[Part Two of a Ten-Part Series on Zines and Blogs]
In developing a historical narrative of zines and blogs, some preliminary mapping of questions and issues is warranted. Here goes. I will take up each of these areas in turn. I had originally intended to write the instalments in this series on a weekly basis, but given the vast scope of each question, the extent of scholarly roots each one mines, and the practical limitations on my time, this might be more like a fortnightly or monthly exercise. If you don’t know what I’m talking about because you missed the Introduction to this series, then go read this first. Additionally, while my emphasis is on music as a case study, I think that this framework may be equally applicable to other forms of communication that we’ve torn from our analog gardens and crammed into our digital talkboxes.
I propose seven main areas of our experience of music that change in the transition from the era of zines to an era of blogs. They are, in brief:
1. Time. Blogs are fast; zines are slow.
2. Space. Blogs compress more space than zines do/did.
3. Generational effects. Those growing up on RSS and IM are unaccustomed to older, slower modes of communication. This breeds expectations of high speed, and mass misunderstandings of slower things.
4. Media and Technology.
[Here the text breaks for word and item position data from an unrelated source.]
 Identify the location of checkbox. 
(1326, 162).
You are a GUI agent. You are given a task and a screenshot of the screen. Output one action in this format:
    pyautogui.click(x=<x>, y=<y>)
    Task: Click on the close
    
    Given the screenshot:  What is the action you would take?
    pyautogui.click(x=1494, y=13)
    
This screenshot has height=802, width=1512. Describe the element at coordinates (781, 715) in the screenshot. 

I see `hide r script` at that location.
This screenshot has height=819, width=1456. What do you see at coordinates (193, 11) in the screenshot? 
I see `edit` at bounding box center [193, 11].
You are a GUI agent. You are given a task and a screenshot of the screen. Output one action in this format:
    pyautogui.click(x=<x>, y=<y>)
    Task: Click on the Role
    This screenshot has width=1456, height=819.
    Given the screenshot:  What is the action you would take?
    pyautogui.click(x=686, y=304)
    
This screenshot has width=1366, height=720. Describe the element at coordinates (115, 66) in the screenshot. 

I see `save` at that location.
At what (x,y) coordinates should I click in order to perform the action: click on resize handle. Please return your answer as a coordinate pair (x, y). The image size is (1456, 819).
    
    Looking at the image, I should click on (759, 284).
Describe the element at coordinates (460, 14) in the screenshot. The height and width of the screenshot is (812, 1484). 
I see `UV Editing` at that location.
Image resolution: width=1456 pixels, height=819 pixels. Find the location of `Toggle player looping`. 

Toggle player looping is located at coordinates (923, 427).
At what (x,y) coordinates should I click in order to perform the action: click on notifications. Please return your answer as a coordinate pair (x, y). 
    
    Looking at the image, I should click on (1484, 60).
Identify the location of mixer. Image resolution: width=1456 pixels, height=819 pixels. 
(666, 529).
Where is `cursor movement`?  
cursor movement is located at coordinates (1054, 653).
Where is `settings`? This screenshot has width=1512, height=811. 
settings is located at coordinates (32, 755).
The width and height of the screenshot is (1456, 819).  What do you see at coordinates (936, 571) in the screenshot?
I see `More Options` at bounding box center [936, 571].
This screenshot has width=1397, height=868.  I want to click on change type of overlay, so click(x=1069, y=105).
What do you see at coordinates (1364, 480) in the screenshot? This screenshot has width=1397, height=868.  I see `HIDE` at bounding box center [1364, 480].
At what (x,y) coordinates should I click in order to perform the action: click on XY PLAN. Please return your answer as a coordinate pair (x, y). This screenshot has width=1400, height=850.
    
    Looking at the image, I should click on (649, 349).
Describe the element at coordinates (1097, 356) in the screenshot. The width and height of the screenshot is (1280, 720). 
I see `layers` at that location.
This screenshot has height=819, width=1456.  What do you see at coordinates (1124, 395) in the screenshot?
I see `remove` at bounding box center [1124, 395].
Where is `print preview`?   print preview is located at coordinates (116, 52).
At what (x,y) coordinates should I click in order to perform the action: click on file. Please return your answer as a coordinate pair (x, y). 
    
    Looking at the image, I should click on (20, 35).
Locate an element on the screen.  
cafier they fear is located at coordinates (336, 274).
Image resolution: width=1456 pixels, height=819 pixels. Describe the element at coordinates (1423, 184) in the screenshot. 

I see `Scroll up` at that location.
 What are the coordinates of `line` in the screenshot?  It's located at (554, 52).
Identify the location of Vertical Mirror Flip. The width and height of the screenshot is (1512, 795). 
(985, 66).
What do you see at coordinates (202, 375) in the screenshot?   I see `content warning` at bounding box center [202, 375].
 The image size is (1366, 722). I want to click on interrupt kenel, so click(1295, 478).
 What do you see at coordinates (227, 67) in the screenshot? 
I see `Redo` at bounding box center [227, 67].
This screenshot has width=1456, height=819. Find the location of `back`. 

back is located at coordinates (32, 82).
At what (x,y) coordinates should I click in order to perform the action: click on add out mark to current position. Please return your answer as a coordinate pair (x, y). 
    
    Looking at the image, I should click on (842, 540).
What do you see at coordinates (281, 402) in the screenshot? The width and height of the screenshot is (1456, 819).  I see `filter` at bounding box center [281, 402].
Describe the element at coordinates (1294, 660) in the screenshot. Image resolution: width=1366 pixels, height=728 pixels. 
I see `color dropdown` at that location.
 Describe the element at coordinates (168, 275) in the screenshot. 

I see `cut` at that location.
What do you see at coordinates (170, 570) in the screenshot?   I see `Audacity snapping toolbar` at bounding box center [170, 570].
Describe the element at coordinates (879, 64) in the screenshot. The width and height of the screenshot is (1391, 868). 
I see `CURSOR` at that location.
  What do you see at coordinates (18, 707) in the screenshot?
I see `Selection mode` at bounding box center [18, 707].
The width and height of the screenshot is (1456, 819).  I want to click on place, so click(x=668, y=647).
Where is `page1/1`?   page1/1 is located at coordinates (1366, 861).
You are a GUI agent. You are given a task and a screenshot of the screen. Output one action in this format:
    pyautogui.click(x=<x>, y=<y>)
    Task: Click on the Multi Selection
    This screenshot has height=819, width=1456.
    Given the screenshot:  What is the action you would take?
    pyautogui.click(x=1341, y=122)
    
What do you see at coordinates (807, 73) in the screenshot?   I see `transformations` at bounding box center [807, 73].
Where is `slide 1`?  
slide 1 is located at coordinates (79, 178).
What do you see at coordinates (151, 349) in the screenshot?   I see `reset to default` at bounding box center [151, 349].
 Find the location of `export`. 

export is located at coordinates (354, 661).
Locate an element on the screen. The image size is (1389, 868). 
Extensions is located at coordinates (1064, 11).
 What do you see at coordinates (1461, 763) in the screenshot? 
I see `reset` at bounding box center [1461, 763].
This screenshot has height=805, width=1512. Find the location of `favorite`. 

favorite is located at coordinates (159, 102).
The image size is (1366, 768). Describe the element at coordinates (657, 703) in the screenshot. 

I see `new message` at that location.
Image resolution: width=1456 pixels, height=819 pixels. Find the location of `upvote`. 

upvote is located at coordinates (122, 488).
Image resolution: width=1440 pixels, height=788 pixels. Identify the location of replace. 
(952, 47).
Industry-driven technological imperatives and trends in communication design favour speed and volume over content. This means more than just a larger number of typographical errors.
5. Ownership. Digital infrastructure is primarily privately owned, whereas relevant older media (e.g., postal services) were/are public utilities. This affects the structure of content exchange, accessibility, and the potential for challenges to dominant ideologies and prevailing regimes of circulation.
6. Intellectual Property. People living in the era of blogs place a high value on the free exchange of information, partly because technology makes it easier to stage protests against the status quo of intellectual property ownership. This affects the way the blog is used. The concern about copyright infringement in the era of zines, while present, was never the front page story it has been in this era of DRM.
7. Relationship to Mainstream Media. Blogs get used in ways unheard of during the era of zines, which, as a general rule, competed with mainstream media ideologically. Blogs compete with, but also often complement mainstream ideologies. Additionally, zines never had any significant business application other than promoting bands, labels, and themselves. Lots of difference here.
So those are the seven “chapters” of this series. I will be taking them on one at a time over the next few weeks. As always, comments, suggestions, and book, article, zine and blog references are encouraged.